Patrick Stewart Book Memoir Picard Star Trek
Universal Pictures

If Star Trek or X-Men aren't your strongest associations with Patrick Stewart then you might be diving back into the mid-1980s and David Lynch's adaptation of Frank Herbert's Dune.

Stewart was actually the second choice for the part of Gurney Halleck and a last-minute addition to the cast. Lynch had remembered Stewart from Trevor Nunn's 1982 Royal Shakespeare Company production of Henry IV. In that performance, Stewart had played the king with a long greying wig and a gaunt appearance that had stuck firmly in the Twin Peaks creator's mind.

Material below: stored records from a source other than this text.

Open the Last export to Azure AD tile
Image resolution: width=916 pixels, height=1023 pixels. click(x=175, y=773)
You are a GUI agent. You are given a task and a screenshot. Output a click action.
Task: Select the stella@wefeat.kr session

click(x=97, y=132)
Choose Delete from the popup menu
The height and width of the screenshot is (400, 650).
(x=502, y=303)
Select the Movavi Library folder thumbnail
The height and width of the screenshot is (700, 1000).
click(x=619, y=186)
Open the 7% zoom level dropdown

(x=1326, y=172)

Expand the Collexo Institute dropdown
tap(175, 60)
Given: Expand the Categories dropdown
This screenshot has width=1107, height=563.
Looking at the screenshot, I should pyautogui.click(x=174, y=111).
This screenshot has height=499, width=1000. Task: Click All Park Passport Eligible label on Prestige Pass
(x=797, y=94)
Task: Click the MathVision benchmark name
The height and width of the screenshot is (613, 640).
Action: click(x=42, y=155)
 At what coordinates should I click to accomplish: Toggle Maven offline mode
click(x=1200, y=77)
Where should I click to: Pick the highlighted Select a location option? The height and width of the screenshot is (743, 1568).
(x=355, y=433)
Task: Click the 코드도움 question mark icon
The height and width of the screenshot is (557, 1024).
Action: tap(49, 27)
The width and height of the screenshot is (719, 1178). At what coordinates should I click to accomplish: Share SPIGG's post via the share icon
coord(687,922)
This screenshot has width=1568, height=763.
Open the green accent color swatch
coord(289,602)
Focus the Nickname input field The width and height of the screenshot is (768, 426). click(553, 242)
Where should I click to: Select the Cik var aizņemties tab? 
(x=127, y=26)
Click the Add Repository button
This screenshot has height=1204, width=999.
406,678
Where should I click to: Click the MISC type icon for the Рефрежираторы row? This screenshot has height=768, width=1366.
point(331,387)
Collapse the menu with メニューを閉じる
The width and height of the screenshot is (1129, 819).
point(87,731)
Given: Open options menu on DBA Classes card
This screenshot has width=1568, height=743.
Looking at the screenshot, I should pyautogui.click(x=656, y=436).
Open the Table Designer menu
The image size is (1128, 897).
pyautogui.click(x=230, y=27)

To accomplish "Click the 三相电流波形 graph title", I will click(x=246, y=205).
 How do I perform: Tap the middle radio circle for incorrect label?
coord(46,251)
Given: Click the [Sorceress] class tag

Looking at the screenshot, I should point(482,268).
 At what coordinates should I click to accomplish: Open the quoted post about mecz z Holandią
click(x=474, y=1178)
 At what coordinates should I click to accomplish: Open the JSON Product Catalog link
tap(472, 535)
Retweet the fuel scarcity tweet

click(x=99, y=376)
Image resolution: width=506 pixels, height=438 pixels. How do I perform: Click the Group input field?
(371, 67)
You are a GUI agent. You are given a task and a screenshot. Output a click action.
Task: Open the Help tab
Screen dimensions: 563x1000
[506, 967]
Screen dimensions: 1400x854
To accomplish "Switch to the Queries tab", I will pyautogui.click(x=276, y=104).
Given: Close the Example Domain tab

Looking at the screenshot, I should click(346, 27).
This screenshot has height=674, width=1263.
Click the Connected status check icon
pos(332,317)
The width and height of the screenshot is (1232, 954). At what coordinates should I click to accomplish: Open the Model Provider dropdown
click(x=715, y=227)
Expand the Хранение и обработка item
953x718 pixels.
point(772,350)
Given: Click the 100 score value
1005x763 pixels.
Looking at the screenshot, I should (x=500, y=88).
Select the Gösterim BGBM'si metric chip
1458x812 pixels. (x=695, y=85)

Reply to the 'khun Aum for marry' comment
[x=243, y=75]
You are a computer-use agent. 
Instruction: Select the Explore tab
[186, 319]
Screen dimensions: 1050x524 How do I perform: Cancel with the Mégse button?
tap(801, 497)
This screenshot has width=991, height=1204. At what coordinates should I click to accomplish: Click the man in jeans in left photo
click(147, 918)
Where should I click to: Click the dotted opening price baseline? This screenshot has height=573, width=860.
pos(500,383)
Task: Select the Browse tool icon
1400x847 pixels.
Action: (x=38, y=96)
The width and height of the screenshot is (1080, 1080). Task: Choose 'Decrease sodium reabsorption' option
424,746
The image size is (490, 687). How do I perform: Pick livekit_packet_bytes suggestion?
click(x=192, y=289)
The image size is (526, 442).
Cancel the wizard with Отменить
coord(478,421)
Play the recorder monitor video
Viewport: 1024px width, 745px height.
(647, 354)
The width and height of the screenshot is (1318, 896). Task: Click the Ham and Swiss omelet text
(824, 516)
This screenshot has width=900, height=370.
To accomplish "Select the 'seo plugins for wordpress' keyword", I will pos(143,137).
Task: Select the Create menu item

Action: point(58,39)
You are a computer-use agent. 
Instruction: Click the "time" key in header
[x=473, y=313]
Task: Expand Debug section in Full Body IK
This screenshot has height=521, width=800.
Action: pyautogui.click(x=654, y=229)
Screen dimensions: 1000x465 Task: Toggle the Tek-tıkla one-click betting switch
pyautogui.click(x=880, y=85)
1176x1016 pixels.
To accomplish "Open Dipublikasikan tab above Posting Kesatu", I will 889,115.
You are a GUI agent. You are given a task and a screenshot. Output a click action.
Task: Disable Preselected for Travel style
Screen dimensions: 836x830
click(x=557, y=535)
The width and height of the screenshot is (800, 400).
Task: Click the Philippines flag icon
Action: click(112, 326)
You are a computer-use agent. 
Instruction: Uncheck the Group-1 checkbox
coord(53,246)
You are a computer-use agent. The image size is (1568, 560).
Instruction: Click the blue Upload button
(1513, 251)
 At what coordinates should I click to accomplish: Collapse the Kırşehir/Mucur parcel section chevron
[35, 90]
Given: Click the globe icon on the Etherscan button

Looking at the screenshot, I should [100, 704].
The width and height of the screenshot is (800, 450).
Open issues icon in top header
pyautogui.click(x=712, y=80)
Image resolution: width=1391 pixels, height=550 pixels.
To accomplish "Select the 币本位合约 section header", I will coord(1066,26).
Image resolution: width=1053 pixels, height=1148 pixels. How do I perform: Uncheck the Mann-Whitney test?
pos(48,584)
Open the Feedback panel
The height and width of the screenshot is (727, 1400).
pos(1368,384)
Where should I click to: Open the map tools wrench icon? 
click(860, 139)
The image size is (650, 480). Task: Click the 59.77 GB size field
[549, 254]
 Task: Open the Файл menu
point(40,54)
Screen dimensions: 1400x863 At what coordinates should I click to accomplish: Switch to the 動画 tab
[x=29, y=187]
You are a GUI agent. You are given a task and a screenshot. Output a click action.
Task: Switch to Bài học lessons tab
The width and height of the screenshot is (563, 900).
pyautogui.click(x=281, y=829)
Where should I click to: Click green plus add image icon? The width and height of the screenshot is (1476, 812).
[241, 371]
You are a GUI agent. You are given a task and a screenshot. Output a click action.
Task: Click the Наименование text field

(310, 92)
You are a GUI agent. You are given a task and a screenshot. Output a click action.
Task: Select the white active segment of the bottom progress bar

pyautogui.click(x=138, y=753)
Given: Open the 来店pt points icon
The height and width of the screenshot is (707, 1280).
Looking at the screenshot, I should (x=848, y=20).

Come the moment when Patrick Stewart stepped into David Lynch's room with Dune just about to shoot and the actor found the director incredibly quiet and standoffish. That relationship would make for a difficult shoot as Lynch would never talk directly to Stewart and would address the cast as a whole should there be any form of communication between the two.

This weird situation would only be understood by Stewart when he was having dinner with Raffaella De Laurentis close to the end of production. Lynch had wanted him because of the look he had developed for Henry IV and was somewhat taken aback to find that the aging, long-haired king was actually a slightly tanned, bald Yorkshireman.

Stewart was sworn not to discuss his findings with the director!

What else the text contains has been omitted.